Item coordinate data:
==*==

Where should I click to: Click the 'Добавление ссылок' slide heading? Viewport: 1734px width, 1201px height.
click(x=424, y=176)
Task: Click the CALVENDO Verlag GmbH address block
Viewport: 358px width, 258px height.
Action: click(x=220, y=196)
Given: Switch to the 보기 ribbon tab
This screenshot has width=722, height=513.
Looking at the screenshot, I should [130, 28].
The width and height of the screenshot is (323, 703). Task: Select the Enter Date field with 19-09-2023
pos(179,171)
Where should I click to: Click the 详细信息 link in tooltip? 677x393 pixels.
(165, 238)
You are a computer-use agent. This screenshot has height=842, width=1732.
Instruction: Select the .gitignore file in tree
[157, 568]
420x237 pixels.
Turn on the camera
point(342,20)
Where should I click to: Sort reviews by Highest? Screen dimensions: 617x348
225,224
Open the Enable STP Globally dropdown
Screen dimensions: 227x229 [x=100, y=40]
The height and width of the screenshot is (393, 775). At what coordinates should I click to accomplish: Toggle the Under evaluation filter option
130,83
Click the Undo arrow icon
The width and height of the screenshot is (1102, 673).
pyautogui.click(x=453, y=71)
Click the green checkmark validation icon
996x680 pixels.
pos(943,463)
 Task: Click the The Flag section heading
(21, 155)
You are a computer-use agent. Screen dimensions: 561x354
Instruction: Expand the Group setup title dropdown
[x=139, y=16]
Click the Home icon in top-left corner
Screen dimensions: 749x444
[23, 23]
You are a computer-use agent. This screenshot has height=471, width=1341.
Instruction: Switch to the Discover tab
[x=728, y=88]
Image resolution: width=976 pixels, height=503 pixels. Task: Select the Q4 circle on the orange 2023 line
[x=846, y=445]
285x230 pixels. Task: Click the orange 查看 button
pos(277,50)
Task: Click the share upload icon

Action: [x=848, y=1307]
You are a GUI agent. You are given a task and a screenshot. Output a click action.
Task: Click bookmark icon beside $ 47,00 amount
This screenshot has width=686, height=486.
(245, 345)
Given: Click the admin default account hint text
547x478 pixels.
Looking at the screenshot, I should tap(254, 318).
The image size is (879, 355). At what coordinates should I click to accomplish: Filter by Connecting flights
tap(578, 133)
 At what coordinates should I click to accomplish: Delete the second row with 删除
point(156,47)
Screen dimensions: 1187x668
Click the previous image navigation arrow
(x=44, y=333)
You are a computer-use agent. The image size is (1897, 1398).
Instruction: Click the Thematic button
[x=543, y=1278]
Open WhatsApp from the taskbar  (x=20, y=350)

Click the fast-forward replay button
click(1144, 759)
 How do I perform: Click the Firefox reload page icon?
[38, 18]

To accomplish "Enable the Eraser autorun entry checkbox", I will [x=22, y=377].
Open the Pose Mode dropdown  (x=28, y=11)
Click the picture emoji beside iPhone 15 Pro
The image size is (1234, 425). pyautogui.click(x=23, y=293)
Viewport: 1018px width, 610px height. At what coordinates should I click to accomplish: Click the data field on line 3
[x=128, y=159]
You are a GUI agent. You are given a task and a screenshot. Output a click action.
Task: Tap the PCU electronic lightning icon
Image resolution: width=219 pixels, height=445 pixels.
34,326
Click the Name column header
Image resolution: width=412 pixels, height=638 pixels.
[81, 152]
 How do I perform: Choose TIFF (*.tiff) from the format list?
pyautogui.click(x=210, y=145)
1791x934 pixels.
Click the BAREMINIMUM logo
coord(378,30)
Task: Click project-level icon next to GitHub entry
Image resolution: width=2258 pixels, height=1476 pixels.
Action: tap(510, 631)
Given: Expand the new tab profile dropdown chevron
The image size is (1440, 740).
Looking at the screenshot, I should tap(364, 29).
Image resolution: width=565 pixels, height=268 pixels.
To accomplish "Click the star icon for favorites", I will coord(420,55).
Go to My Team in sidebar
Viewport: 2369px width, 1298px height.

==*==

> [Exercise prompt]
Copy out the material from the line with "has height=471, width=1341." through the line with "Action: [x=848, y=1307]", renaming "Discover" to "Explore" and leaving everything else unchanged.

> [Output for this task]
You are a computer-use agent. This screenshot has height=471, width=1341.
Instruction: Switch to the Explore tab
[x=728, y=88]
Image resolution: width=976 pixels, height=503 pixels. Task: Select the Q4 circle on the orange 2023 line
[x=846, y=445]
285x230 pixels. Task: Click the orange 查看 button
pos(277,50)
Task: Click the share upload icon

Action: [x=848, y=1307]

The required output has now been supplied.